The following commands let you jump to a piece of Prolog code from anywhere in Emacs:

Command: sweeprolog-find-module

Prompt for a known Prolog module and find its source code.

Command: sweeprolog-find-predicate

Prompt for a known Prolog predicate and find its source code.

sweeprolog-find-module and sweeprolog-find-predicate prompt you for a Prolog identifier (respectively, a module name or a predicate indicator), and jump to its source definition. Sweep integrates with Emacs’s standard completion API to annotate candidate modules in the completion UI with a summary line derived from their documentation, when available.

By default, these commands use the current window to display the selected module or predicate. To have it in another window instead, invoke these commands with a prefix argument (C-u M-x sweeprolog-find-predicate RET).
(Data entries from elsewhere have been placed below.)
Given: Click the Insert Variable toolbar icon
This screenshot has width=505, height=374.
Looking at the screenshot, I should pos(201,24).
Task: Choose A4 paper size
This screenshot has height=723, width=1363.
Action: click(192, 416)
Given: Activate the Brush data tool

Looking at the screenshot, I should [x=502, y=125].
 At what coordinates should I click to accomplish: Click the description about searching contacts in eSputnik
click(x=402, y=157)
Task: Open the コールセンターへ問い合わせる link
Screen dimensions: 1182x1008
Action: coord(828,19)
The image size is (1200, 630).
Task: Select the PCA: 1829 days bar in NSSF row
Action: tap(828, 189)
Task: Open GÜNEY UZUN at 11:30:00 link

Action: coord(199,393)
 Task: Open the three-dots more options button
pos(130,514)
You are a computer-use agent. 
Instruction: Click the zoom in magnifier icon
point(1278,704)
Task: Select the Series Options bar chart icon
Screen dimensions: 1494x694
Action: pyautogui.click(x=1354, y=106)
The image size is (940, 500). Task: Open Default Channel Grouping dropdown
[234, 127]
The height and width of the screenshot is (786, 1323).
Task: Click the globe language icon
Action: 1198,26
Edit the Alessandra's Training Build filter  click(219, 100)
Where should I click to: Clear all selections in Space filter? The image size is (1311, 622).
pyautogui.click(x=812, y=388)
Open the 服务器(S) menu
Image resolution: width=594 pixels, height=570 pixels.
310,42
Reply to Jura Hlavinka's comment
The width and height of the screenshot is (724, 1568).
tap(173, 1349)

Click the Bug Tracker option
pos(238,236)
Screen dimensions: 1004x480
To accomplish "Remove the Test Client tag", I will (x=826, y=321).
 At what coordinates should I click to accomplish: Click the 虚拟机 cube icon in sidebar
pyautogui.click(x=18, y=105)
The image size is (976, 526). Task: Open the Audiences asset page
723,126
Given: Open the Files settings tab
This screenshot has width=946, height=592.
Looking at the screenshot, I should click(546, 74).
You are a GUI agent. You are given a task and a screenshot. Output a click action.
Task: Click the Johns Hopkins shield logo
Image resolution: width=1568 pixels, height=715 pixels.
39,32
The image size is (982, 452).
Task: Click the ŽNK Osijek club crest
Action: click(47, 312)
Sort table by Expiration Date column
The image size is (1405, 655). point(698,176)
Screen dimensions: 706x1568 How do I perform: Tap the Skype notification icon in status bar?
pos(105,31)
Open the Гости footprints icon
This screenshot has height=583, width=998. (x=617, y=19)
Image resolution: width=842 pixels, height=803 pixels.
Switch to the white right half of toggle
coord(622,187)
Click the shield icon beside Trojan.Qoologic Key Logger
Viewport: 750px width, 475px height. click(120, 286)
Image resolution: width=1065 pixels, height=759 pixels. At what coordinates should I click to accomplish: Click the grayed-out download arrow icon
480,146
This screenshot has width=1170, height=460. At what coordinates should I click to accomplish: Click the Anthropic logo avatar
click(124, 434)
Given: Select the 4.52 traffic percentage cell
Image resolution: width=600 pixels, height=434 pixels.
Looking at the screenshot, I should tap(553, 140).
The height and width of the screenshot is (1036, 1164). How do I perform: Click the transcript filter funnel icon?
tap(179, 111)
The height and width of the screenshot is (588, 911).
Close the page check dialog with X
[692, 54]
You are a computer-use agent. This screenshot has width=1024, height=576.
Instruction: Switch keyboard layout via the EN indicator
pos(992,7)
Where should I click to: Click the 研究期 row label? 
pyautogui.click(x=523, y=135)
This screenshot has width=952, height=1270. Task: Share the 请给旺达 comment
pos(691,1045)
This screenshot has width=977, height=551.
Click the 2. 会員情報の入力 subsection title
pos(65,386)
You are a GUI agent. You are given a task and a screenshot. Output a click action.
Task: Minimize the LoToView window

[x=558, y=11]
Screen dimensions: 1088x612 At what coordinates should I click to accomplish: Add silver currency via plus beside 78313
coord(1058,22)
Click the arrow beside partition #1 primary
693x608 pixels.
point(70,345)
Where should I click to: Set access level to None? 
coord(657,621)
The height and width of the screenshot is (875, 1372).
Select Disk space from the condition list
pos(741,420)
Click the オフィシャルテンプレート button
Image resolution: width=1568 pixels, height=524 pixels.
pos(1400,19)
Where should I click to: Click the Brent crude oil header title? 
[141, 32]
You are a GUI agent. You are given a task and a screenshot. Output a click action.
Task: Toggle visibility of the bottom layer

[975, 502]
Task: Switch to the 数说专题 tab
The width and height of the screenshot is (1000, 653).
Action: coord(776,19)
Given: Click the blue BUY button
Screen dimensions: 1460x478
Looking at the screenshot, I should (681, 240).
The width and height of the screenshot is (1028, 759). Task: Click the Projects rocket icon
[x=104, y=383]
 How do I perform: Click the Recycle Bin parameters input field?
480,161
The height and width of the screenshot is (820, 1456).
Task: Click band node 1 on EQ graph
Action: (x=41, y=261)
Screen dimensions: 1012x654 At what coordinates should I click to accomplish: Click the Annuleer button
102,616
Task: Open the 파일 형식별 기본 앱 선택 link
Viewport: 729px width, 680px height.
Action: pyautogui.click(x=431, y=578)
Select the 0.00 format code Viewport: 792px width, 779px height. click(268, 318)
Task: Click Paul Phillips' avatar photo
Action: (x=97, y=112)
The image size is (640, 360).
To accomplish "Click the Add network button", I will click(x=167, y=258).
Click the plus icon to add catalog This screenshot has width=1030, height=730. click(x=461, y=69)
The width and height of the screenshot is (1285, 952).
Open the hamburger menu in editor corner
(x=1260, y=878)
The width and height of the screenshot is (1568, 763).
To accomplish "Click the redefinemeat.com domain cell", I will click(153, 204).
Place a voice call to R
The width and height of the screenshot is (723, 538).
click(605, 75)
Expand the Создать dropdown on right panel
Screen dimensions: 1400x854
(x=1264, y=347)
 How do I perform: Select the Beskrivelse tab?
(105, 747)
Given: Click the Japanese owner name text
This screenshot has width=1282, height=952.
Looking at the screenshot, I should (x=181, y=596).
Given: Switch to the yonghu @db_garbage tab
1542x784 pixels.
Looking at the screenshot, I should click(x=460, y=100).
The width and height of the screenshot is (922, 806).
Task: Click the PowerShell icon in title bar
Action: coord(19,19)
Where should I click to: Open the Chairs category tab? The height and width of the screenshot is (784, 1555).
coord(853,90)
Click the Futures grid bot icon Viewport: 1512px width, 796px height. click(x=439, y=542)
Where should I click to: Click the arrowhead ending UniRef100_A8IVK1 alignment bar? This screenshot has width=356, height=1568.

The command sweeprolog-find-predicate uses the function sweeprolog-read-predicate for prompting you to insert a predicate indicator in the minibuffer. This is the standard function that Sweep commands use for this purpose. It provides completion candidates based on known predicates, and it uses the predicate at point, if any, as the default minibuffer argument. By default, sweeprolog-read-predicate includes all predicates that Sweep knows about as completion candidates, except for predicates whose functor name begins with $, because that’s the convention in SWI-Prolog for internal predicates that are usually of little interest to users. To include also these predicates as completion candidates, customize the user option sweeprolog-predicate-visible-p-function to nil.